At that time La Salle was so far ahead all other schools in Malaysia (except for our constant rivals from Penang) that practically the entire school team would be selected to represent Selangor each year (there was no Wilayah Persekutuan or MSSKL yet!).
Hairulov: When you start to be serious in chess ?
I grew up in a time where people were much more generous. You cannot imagine how famous names - top national players (too many to mention) would agree to play games with a young player just starting out, giving tips and and to sharing their knowledge. We all loved chess and did not feel we were in competition with each other to the point we kept things to ourselves. Books were to be shared together!
Also my formative years were greatly influenced when I went to the Royal Military College (RMC) in Form 4-5 because I suddenly lost the easy and privileged access to chess that I so enjoyed when in La Salle but on the other hand the RMC motto of "Serve to Lead" reinforced my youthful idealism and has been almost the guiding principle of my life and in everything that I do.
How serious was chess? Very and yet not really. Again circumstances played a big part. Coming from La Salle I was tapped to play for RMC and even became the Selangor schools champion. If I remained in La Salle with the intense competition there I might not even have been selected to be one of the two individual event representatives. And I qualified via the weak Bangsar zone and not the very tough Petaling district!
Because I was successful I kept playing.
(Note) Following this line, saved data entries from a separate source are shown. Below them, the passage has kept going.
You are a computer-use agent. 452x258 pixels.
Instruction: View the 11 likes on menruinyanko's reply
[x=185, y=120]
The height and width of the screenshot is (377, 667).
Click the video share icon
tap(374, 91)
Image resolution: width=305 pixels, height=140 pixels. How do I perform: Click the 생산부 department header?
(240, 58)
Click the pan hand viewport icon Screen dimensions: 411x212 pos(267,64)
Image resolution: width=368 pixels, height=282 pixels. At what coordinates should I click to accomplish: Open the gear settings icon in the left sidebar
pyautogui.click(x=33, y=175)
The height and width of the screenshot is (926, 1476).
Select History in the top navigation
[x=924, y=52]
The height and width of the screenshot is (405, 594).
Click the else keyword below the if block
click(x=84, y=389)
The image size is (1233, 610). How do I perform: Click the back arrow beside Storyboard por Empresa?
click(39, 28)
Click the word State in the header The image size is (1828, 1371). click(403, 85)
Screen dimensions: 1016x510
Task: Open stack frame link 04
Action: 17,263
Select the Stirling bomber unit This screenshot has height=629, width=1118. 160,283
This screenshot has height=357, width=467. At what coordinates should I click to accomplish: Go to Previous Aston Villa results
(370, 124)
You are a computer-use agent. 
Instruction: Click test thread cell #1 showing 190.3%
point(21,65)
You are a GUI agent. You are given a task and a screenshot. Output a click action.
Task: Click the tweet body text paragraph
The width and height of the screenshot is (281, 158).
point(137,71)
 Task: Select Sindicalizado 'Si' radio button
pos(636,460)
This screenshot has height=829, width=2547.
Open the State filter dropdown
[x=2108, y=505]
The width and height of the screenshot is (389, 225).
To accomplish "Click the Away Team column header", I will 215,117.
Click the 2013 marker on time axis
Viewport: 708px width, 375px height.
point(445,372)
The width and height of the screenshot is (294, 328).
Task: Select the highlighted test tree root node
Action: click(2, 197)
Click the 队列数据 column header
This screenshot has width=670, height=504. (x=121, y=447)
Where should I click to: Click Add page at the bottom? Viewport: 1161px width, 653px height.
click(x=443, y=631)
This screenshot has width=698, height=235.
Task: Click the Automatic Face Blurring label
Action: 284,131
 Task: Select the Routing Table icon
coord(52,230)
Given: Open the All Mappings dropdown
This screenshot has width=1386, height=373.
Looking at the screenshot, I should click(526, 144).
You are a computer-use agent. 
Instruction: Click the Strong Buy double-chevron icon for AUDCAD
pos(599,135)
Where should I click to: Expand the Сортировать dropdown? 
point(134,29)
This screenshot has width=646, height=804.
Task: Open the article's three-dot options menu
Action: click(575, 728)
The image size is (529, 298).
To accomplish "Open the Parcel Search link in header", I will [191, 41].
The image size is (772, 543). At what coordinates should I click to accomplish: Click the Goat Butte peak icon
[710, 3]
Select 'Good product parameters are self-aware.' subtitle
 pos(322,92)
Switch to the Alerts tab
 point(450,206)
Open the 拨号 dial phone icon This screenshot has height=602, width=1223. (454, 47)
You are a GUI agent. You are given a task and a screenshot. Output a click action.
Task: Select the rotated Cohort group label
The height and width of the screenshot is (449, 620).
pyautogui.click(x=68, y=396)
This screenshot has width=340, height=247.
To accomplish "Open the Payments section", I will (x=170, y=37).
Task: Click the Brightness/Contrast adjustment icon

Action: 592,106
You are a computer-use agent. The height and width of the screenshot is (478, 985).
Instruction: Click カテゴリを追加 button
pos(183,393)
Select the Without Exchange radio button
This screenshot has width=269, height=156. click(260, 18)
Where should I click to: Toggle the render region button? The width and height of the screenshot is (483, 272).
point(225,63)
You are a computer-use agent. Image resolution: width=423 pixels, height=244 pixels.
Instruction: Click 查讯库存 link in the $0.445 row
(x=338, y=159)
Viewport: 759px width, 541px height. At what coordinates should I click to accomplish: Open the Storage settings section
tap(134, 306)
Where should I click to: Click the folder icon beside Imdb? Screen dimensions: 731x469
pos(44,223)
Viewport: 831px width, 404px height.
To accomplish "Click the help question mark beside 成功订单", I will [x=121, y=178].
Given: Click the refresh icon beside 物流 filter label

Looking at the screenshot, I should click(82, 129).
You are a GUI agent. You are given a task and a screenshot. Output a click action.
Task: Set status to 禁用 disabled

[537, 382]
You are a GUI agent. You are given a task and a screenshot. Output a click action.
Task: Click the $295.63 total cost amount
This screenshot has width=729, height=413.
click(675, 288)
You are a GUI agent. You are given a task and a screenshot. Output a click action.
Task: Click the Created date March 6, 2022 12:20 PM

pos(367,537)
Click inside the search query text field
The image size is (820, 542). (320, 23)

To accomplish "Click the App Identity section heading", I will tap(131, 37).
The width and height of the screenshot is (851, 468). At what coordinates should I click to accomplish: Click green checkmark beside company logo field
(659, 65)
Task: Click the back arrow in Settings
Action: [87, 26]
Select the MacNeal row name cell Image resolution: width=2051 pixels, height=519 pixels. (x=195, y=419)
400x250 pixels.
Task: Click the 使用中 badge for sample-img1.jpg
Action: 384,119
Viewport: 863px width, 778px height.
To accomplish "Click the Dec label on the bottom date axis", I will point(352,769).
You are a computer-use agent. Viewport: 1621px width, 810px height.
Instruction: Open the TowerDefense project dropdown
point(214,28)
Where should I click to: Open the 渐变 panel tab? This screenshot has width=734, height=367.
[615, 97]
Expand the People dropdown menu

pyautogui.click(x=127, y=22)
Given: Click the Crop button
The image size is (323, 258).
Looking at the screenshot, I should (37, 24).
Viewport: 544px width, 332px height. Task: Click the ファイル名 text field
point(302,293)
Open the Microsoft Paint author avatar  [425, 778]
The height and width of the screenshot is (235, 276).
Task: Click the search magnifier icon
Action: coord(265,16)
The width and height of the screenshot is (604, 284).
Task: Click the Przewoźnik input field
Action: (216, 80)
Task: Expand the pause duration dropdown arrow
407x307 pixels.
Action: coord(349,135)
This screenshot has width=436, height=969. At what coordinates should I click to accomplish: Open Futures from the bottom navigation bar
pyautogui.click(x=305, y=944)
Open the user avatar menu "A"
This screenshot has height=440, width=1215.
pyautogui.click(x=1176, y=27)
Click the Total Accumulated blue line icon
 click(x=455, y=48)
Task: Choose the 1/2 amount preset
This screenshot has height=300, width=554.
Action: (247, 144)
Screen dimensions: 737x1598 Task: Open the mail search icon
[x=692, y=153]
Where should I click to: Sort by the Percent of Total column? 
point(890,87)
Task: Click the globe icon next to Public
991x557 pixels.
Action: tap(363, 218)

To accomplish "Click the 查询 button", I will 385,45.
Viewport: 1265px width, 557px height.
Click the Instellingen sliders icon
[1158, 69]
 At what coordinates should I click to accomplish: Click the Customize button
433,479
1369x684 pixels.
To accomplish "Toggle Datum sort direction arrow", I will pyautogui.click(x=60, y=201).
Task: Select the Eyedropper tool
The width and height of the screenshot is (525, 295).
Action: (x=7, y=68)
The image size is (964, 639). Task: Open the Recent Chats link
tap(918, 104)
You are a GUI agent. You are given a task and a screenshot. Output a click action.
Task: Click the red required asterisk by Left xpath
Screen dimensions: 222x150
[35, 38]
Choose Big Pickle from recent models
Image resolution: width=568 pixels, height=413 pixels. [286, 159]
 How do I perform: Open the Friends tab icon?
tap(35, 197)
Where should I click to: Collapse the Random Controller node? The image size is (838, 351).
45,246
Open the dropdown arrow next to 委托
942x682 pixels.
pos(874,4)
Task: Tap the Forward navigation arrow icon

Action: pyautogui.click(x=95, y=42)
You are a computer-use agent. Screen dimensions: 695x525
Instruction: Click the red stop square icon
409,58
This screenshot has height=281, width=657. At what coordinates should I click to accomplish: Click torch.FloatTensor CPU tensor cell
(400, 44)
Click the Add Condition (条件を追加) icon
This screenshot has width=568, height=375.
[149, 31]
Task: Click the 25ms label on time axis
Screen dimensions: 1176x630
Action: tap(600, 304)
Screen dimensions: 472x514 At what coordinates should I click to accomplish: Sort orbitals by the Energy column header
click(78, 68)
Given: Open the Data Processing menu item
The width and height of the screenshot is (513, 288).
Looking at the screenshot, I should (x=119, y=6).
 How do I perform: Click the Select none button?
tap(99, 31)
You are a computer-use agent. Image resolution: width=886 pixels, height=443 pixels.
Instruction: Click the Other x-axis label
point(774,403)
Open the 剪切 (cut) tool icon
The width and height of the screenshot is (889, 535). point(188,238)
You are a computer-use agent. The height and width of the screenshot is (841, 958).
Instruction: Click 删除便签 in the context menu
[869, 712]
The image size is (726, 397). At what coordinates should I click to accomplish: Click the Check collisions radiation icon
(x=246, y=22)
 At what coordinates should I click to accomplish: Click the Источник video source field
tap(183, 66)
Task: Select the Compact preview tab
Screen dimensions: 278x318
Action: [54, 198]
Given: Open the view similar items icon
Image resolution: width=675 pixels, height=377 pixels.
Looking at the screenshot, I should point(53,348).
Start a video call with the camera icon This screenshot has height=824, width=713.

Also, my first MSSM was a disaster as I was completely without practice my first year in RMC as a "new boy". I then learnt a new thing about myself - I never wanted to give less than my best (or what I was capable of) and so the next two years I won the MSSM, often through a combination of determination and perhaps being a little smarter and more motivated than my opponents!
Hairulov: At what point did you realize that you may have some chess ability?
That's a really tough question. I must have some ability but talent for sure very little. No immodesty here as I would not have achieved what I have without knowing my limitations!
Anyway chess was always more than playing to me and very early I became rather proficient at all aspects of the game, be it organising, developing programs, serving as an arbiter, playing at a reasonable level, studying and teaching, or writing (and now also I am involved in marketing and promotion).
Because of this I had only been able to focus on playing for limited and infrequent periods of time so I am very satisfied with becoming National Champion in a time when there were professional players and it was very prestigious and also becoming Malaysian No. 1 on the FIDE rating list and achieving and maintaining the strength of a good FIDE Master (2350) before moving on.
In my final year I was also incredibly dominant, travelling up and down the country and winning practically every tournament so it was a very nice goodbye.
Hairulov: Any notable victories/achievement in your career? Upset victories? Memorable tournaments?
You might find this strange but I am more proud of what I achieved when I ran the Malaysian Chess Federation on my return from university in the early 80's.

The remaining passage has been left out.